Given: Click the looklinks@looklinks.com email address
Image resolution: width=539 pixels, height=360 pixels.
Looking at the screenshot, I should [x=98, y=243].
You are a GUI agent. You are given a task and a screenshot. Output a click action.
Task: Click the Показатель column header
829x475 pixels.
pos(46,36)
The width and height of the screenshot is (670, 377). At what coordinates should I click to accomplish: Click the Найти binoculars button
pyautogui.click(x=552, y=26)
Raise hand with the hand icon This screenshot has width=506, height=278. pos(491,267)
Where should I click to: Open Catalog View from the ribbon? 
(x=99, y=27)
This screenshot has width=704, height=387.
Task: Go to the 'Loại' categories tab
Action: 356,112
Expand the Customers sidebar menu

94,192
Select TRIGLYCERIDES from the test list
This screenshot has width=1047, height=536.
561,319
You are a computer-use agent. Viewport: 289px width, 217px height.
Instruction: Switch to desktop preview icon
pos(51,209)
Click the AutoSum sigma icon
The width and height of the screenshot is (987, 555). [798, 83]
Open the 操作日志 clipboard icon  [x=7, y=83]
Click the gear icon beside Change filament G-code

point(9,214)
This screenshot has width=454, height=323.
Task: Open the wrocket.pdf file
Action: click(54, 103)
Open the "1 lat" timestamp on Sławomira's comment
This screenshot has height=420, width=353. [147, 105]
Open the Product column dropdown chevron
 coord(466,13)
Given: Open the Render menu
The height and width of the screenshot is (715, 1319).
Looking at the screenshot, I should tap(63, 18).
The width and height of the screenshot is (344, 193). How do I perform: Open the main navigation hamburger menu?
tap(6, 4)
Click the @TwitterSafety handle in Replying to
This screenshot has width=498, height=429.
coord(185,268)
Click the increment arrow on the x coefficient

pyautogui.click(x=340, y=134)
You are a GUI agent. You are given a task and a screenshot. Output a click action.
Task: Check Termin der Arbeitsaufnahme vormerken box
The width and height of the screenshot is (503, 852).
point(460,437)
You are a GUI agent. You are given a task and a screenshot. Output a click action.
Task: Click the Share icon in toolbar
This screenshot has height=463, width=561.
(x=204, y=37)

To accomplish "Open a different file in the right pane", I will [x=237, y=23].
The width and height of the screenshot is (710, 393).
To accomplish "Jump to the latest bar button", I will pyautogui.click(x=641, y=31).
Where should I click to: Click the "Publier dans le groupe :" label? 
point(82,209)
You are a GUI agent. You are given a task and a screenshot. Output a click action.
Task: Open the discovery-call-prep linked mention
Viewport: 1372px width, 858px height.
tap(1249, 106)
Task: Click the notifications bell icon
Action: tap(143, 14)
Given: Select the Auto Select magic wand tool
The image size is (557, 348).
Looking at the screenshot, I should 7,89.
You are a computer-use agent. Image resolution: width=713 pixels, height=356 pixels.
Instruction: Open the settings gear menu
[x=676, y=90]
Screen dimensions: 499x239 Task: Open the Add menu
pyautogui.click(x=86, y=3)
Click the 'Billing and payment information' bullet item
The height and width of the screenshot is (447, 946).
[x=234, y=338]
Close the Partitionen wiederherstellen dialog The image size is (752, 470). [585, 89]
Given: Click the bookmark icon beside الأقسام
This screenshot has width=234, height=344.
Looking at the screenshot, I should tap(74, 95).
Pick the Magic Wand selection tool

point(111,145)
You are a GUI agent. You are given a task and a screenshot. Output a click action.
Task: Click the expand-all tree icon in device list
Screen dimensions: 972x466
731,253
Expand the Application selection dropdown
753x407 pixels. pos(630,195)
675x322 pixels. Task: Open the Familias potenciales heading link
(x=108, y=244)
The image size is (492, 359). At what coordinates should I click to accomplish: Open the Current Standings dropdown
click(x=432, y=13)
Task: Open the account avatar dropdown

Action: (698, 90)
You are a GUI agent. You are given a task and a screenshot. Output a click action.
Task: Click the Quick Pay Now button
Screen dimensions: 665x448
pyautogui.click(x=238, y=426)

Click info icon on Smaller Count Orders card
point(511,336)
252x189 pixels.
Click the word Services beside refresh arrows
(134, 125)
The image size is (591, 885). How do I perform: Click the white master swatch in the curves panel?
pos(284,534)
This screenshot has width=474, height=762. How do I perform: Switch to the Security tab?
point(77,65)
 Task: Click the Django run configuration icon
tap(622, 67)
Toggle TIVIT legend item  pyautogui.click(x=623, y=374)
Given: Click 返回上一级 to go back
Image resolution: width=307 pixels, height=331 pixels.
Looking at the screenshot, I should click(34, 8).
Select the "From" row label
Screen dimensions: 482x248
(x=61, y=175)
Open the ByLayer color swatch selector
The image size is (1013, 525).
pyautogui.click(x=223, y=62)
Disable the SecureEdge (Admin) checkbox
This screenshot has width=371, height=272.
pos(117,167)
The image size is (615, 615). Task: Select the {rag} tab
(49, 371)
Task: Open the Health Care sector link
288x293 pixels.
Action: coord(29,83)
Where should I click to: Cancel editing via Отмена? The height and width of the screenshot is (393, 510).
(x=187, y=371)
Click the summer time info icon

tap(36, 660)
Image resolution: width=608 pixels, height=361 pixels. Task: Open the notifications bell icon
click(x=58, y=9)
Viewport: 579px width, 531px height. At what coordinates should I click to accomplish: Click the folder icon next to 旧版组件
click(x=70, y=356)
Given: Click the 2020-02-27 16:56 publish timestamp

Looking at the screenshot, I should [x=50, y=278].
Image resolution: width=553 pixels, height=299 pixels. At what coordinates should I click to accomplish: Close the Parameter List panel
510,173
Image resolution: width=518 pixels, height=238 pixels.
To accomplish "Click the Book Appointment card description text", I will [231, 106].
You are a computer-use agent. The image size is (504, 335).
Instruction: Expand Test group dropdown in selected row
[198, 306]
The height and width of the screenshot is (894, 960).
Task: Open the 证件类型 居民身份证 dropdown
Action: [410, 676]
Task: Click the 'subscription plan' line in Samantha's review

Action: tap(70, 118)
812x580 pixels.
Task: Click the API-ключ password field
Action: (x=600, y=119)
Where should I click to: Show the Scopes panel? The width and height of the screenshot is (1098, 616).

━━━━━━━━

WORK TO BE COMPLETED: Print exactly the lines of the records from the one containing "Instruction: Expand Test" through the end, and nothing besides them.

RESPONSE TO THIS TASK:
Instruction: Expand Test group dropdown in selected row
[198, 306]
The height and width of the screenshot is (894, 960).
Task: Open the 证件类型 居民身份证 dropdown
Action: [410, 676]
Task: Click the 'subscription plan' line in Samantha's review

Action: tap(70, 118)
812x580 pixels.
Task: Click the API-ключ password field
Action: (x=600, y=119)
Where should I click to: Show the Scopes panel? The width and height of the screenshot is (1098, 616).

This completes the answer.